══ Source excerpt

As I did not care about the scale in Blender, it was now time to bring the model to the desired size. This can be done in the same tab under Modify > Scale. Next, I rotated the model such that the first and last finger were aligned along the x-axis. The reason for this step will get obvious in a later step. In short, this allowed me to split the model in two parts by simply drawing on the YZ-plane without generating too many undercuts. The last mesh editing was done by converting it to a solid. For this, I pressed Modify > Convert Mesh.

After that, I started with drawing a sketch on the YZ-plane. This is basically a rectangle around the model which is split in half by two angled lines which meet on the previously aligned first and last finger. The dimensions shown guarantee the positioning of this point where the two lines meet. Additionally, I used this to specify the length of the mold as you can see later.

Sketch to Split the Model

Next, I copied the model of the frog's hand without moving it. With this, I could apply two boolean operators on both copies to split the part in two halves. For this, I used the extrusion tool with the "Intersect" operation. Here, the initial model was first cut with the profile of the upper half of the rectangle of the previously made sketch to cut away the bottom. Then, the profile of the lower half of the rectangle was used to cut away the top half of the 3D model. The result is not really visible in the images but it should get clear in the next few steps.

════
══ Available records

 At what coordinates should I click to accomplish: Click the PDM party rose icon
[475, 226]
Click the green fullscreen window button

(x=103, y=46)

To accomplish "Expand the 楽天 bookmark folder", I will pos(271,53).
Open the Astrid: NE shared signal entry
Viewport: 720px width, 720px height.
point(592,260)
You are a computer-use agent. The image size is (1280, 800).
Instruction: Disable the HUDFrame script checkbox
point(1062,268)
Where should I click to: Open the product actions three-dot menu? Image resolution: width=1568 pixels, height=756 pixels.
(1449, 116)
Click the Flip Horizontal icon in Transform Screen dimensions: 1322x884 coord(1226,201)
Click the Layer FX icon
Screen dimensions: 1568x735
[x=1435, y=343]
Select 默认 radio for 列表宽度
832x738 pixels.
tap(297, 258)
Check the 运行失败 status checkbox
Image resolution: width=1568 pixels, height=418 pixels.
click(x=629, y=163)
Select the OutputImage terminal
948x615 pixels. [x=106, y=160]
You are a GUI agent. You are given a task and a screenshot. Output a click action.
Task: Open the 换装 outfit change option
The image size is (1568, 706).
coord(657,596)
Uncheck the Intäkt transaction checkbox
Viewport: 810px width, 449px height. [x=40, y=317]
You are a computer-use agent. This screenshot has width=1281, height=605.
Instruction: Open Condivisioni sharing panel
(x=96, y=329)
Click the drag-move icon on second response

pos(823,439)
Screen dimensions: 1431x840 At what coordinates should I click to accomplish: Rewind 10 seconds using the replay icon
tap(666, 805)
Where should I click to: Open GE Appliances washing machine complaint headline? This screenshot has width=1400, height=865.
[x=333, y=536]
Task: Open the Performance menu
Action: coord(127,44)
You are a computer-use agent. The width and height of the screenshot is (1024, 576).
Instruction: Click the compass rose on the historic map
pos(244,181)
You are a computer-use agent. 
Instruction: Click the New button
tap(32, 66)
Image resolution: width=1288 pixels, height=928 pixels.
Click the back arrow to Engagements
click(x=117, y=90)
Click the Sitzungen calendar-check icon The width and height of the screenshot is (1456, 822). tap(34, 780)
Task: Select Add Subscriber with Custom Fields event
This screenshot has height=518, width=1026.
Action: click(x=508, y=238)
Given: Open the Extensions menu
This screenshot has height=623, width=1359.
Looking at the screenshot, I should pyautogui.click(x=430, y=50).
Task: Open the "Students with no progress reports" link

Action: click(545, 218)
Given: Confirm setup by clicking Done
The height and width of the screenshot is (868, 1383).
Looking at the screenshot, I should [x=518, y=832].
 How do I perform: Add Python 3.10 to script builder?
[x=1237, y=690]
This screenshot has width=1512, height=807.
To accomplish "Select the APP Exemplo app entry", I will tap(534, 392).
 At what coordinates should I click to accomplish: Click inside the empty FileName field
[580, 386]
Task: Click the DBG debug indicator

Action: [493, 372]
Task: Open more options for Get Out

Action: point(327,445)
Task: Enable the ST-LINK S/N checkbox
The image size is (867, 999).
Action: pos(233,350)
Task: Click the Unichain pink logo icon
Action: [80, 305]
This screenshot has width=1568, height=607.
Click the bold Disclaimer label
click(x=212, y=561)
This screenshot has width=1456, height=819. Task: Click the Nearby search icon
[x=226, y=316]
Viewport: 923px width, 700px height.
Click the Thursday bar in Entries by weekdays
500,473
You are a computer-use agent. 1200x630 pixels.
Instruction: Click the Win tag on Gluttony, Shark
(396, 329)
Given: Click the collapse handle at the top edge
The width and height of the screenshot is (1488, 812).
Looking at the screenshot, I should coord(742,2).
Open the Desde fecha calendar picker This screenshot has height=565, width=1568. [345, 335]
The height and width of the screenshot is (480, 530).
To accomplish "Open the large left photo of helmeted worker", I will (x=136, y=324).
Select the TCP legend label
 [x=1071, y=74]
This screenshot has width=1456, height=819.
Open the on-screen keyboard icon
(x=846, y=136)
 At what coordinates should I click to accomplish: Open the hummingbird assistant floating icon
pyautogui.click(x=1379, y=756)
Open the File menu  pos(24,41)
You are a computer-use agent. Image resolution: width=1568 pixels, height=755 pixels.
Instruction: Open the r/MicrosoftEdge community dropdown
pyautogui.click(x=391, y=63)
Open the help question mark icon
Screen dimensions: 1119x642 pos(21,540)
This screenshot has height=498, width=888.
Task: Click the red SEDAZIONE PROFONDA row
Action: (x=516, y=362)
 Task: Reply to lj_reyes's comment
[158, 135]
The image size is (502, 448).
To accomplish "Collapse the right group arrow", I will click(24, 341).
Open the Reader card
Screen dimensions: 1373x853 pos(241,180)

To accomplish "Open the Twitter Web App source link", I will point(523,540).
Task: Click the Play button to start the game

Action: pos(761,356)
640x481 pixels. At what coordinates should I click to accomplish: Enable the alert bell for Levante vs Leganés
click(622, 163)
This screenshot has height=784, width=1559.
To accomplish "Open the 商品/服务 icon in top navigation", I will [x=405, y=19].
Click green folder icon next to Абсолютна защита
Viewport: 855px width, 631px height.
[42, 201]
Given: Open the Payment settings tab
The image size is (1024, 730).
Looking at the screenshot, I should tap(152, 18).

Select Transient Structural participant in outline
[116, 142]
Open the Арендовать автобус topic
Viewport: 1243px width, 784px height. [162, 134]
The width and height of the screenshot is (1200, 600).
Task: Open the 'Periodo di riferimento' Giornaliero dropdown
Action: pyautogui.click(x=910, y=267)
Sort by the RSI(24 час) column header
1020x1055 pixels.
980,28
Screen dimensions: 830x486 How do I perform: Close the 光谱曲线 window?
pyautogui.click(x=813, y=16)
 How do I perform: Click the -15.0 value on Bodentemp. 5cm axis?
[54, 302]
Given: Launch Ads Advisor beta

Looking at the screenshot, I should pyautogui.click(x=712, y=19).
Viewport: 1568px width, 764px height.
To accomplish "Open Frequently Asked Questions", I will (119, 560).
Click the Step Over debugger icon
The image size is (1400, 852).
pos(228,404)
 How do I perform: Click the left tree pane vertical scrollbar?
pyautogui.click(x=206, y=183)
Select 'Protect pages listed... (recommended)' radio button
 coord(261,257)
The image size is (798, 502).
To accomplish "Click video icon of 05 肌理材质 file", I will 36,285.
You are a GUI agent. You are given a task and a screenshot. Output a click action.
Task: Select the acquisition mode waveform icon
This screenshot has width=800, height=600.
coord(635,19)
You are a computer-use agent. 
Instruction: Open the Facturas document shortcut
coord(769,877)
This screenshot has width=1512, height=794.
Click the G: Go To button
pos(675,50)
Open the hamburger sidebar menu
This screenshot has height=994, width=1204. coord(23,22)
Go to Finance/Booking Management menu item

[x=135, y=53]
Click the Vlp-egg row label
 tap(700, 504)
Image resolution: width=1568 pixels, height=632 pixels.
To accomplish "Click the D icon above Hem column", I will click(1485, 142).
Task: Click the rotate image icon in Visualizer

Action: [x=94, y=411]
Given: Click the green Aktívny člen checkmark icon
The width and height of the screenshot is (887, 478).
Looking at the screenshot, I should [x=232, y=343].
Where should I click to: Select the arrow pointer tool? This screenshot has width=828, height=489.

════

**Objectives**
**1)** From the first paragraph of the excerpt on splitting the frog's hand model, list in order the steps applied to the model.
**2)** From the rows, copy out the lines running from the one that contains "Task: Click the DBG debug indicator" through the one that contains "Action: [80, 305]", both of those lines included.

**Written answers**
**1)**
1. Scaled the model to the desired size under Modify > Scale.
2. Rotated the model so that the first and last finger were aligned along the x-axis.
3. Converted the mesh to a solid with Modify > Convert Mesh.

**2)**
Task: Click the DBG debug indicator

Action: [493, 372]
Task: Open more options for Get Out

Action: point(327,445)
Task: Enable the ST-LINK S/N checkbox
The image size is (867, 999).
Action: pos(233,350)
Task: Click the Unichain pink logo icon
Action: [80, 305]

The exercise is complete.